Vendredi prochain sera le 20e anniversaire du référendum de 1995, comme nous le rappelleront cette semaine les médias par leurs nombreux reportages et malgré l'agonie, pour ne pas dire l'acharnement thérapeutique électoral, que font subir les Québécois au mouvement souverainiste et au Parti québécois.

Vous pouvez également écouter ma chronique au FM 93,3 sur le sujet.

C'est donc dans ce contexte que le chef de la Coalition avenir Québec publiait une lettre de 7 pages intitulée Leçons des élections fédérales: Traçons la voie de l'avenir pour les nationalistes.

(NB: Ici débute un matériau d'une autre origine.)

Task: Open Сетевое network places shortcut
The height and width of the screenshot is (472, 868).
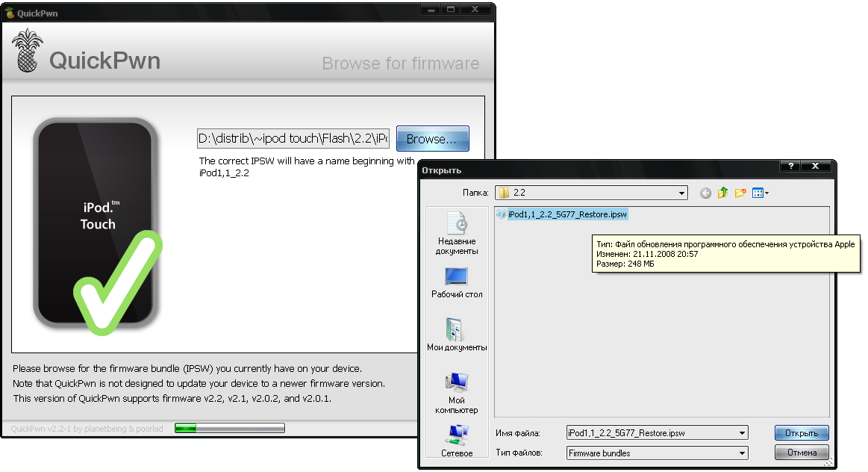Action: click(x=456, y=441)
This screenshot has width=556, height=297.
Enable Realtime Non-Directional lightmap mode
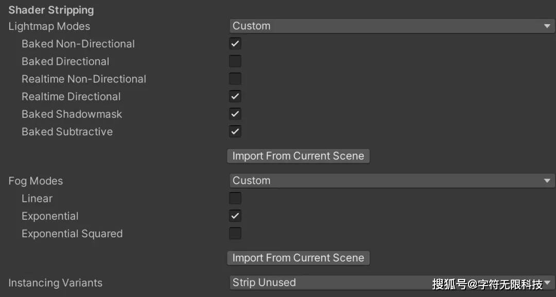click(x=235, y=78)

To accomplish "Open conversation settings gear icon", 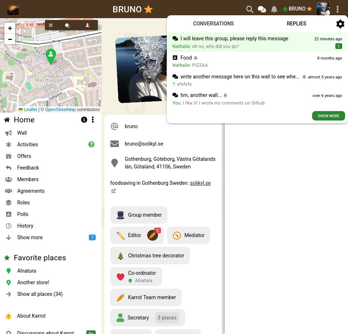I will pyautogui.click(x=340, y=24).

«Le refus de l'indépendance est sans appel», nous Legault. «Une nouvelle ère s'ouvre en politique fédérale et le Bloc n'en fait pas partie. Des problèmes importants sont mis de côté au profit de division stérile basée sur une position constitutionnelle.»

Criant de vérité. Mais là, que nous suggère Legault? Que la Coalition avenir Québec s'engage de plain-pied dans le débat sur la question nationale!

Pariant que les Québécois seront plus à l'écoute d'une option qui ne rompt pas avec le Canada, Legault se propose de reprendre le bâton du pèlerin de ce qu'il appelle le «nationalisme» (25 mentions du mot «nationaliste» dans le texte...) et de proposer une nouvelle entente Québec-Canada qui, au passage, portera sur les «sensibilités nationalistes» des Québécois telles la langue, l'identité et l'immigration. Le livrable du prochain conseil général de la CAQ? Sa nouvelle proposition constitutionnelle...

Les problèmes avec l'approche de Legault

Legault choisit de courtiser les péquistes

Tout l'argumentaire de François Legault repose, à mon avis, sur une fausseté: d'abord, qu'il existe un vote «nationaliste» et que ce vote est divisé entre le Parti québécois et la Coalition avenir Québec. Pour éventuellement arriver à battre le Parti libéral du Québec (qu'on présume être le parti des «non-nationalistes»), «il faut regrouper ces forces nationalistes», nous dit-il.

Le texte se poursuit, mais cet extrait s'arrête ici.